Por lo que respecta al tenor y alcance del artículo 4, lo que, a mi entender, interesa en primer lugar en el caso de autos, es el concepto de «operaciones vinculadas a las actividades de fabricante, de comerciante o de ejecutor de servicios». En efecto, habida cuenta también de los hechos señalados, la cuestión planteada parte de la suposición de que el Hong-Kong Trade Development Council actúa con carácter independiente y realiza de forma habitual sus actividades, pendientes de calificar. Además, el inciso «con independencia de que se persiga o no un fin lucrativo» contenido en dicho artículo tiene, en mi opinión, un significado meramente explicativo y, por ende, más secundario. Unicamente pretende precisar que no es el objetivo sino la naturaleza de las actividades de que se trata lo que reviste importancia.
3.4.
Una interpretación razonable del texto del artículo 4 conduce, en mi opinión, a considerar que una operación está vinculada, en todo caso, con las actividades de fabricante, comerciante o ejecutor de servicios si se cumplen los dos requisitos siguientes:
a)
que los servicios se presten a empresarios;
b)
que, por su naturaleza, las operaciones puedan realizarse también por ejecutores de servicios independientes, con un fin lucrativo.

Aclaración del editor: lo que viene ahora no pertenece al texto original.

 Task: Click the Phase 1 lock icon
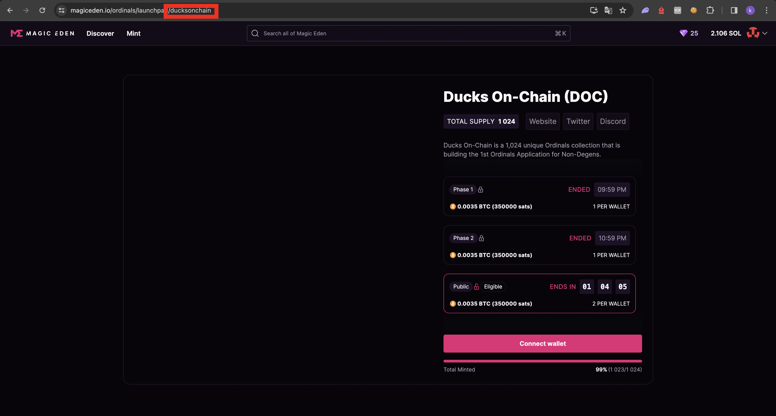pos(480,190)
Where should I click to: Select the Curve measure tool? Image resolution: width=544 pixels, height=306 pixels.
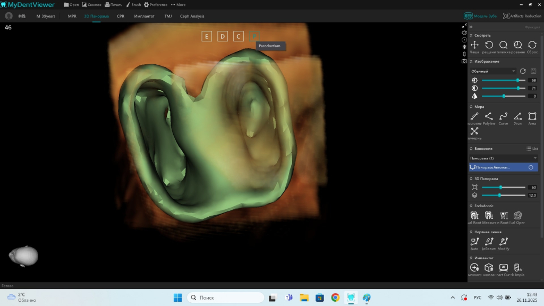503,116
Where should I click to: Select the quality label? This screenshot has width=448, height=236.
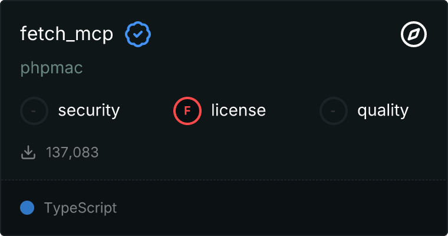tap(383, 110)
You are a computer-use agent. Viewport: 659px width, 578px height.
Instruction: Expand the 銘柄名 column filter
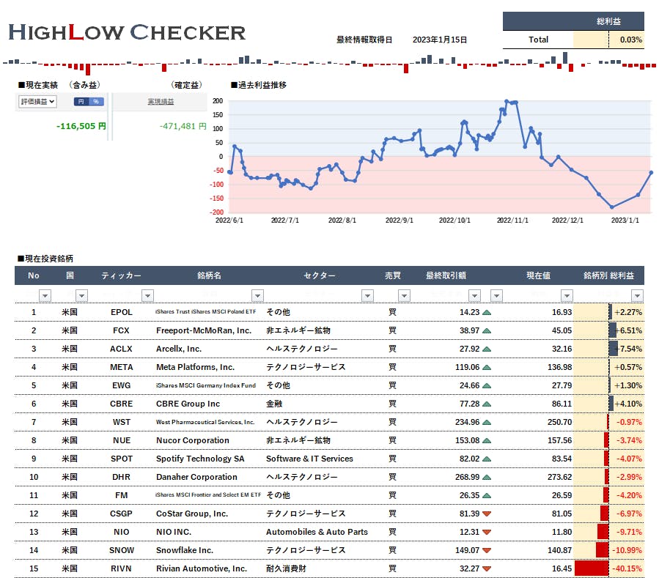pyautogui.click(x=257, y=295)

La importancia del segundo requisito en el caso presente se deriva de que es perfectamente concebible que un servicio de promoción comercial como el considerado sea creado por los propios operadores económicos de Hong Kong y remunerado asimismo por ellos, en función de los resultados obtenidos en el ámbito de las importaciones y exportaciones de Hong Kong, gracias a las actividades de promoción comercial realizadas. Dicha organización no afectaría en modo alguno a la naturaleza de las actividades. Además, en ese supuesto, el modo de remuneración de las mismas, sería comparable desde el punto de vista económico, a la principal fuente de financiación del servicio tal como actualmente se encuentra organizado. Según los hechos señalados en la letra C, también con la organización existente es cierto que el Council se financia principalmente con fuentes cuya importancia es proporcional, precisamente, a los resultados obtenidos en el ámbito de la importación-exportación, gracias a las actividades de promoción comercial. Por último, cabría imaginar que un empresario con mucha iniciativa decidiese, él mismo, ejercer actividades enteramente similares, en interés de los operadores económicos de Hong Kong o de otro grupo de empresas extranjeras. Desde el punto de vista de la financiación, en tal caso, podría celebrar un contrato con el Gobierno o las organizaciones de los operadores económicos extranjeros de que se trate, determinándose la cuantía de la remuneración, una vez más, con un criterio similar al adoptado en el caso de autos, a saber, el de la importancia de los intercambios comerciales con el país interesado. Estas alternativas subrayan y justifican el hecho de que lo importante en el artículo 4 es la naturaleza económica de las actividades de que se trate y no los supuestos jurídicos ni el método de financiación de las actividades consideradas.
3.5.
La corrección de esta solución se confirma por las explicaciones relativas al artículo 4 que se contienen en el Anexo A. Según el párrafo primero, el concepto básico aquí contemplado se entenderá en sentido amplio, englobándose en el mismo «el conjunto de las actividades económicas». A ello se añade, según el párrafo segundo, que si un Estado miembro se propone no gravar determinadas actividades, deberá hacerlo preferentemente por la vía de la concesión de exenciones, en lugar de excluir del ámbito de aplicación del impuesto a los sujetos que ejerzan tales actividades. Es cierto que del párrafo quinto se desprende que las entidades de Derecho público, tal como la que, según el Juez que conoce del procedimiento relativo al fondo del asunto, interviene en el caso presente, no se consideran, en principio, sujetos pasivos. No obstante, esta norma se aplica exclusivamente a las actividades que ejerzan dentro de su función pública. Esta última salvedad me parece constituir una disposición de Derecho comunitario cuya interpretación no puede dejarse, sin más, al Juez nacional. A mi entender, esta disposición ha de interpretarse en el sentido de que las actividades que, por su naturaleza, pueden ejercerse igualmente por empresarios independientes, con un fin lucrativo, no pueden considerarse, en ningún caso, actividades ejercidas dentro de la función pública. Semejante interpretación se sustenta también en los párrafos segundo y tercero del apartado 5 del artículo 4 de la Sexta Directiva en materia de impuestos sobre el volumen de negocios (DO 1977, L 145, p. 1; EE 09/01, p. 54). Para reforzar esa interpretación, aunque no absolutamente indispensable, sí parece deseable completar en este sentido la conclusión a la que he llegado por lo que respecta a la interpretación del artículo 4.
3.6.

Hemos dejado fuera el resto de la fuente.